** Task objective **
For the entries below, print exactly the lines between the line holding "Image resolution: width=1339, height=2576." and the line holding "Privacy Policy (719, 2230)", inclusive, and nothing else.

** Recorded information **
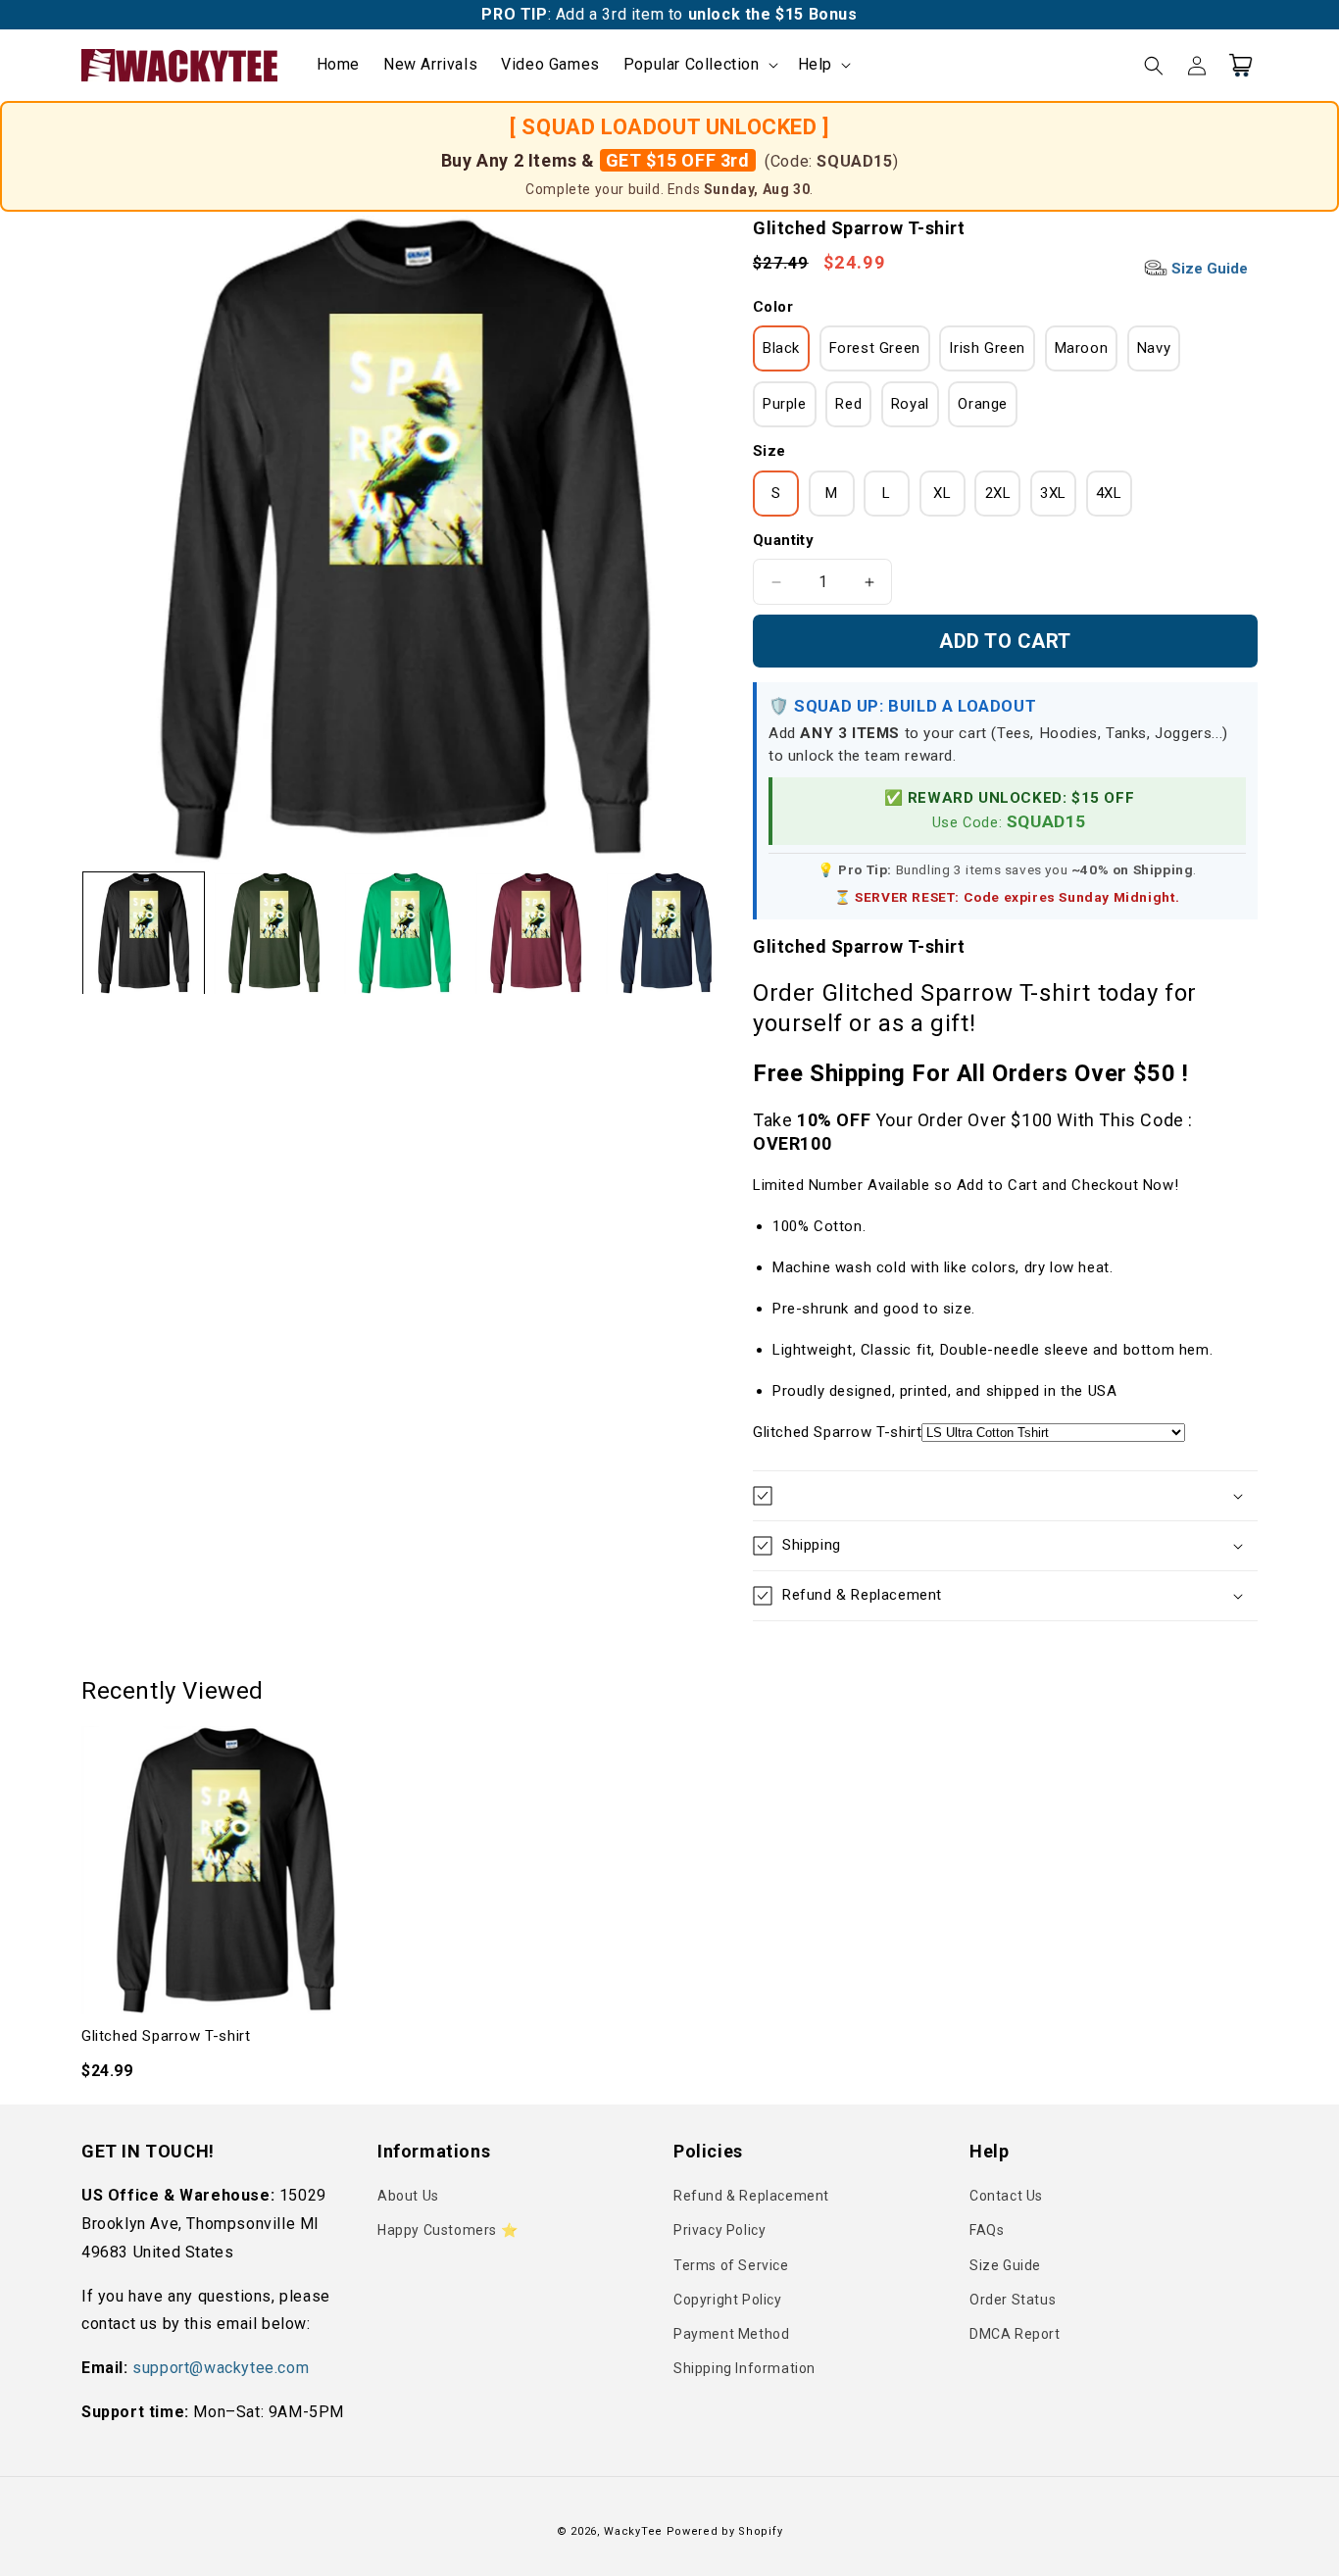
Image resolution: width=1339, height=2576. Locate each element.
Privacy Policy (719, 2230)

==

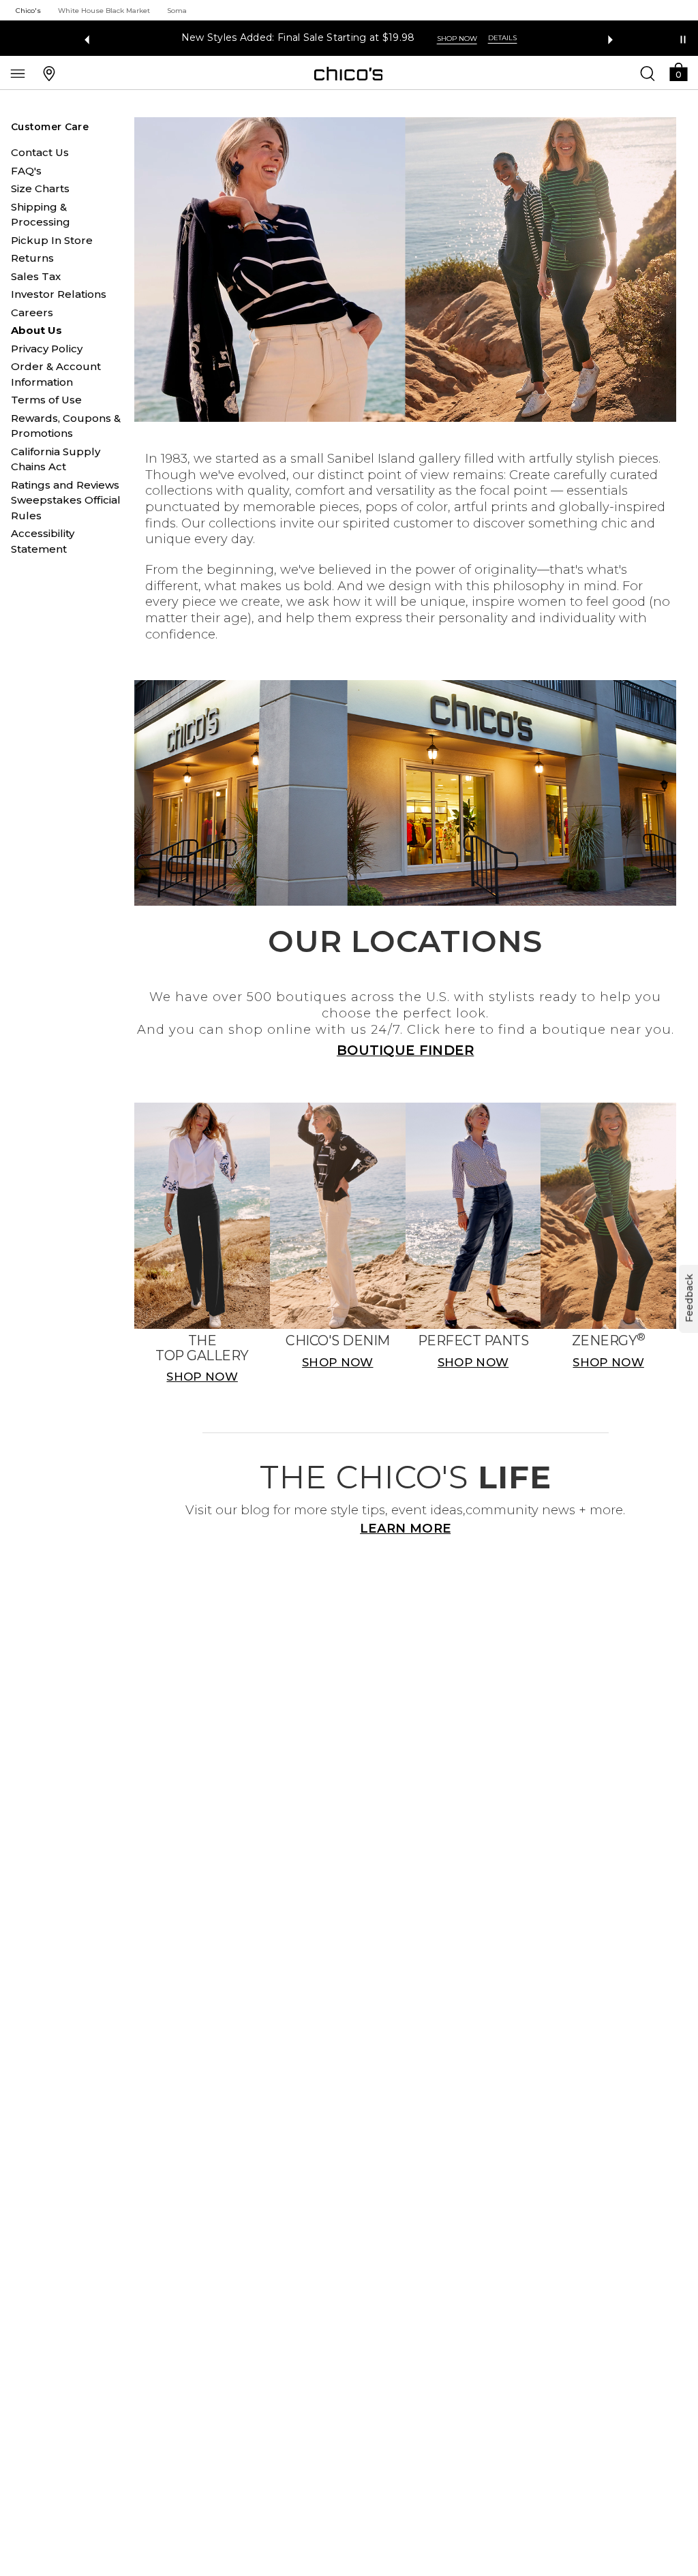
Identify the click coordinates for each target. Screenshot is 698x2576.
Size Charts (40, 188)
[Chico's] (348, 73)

** Output for this exercise **
Image resolution: width=1339, height=2576. Locate each element.
Privacy Policy (719, 2230)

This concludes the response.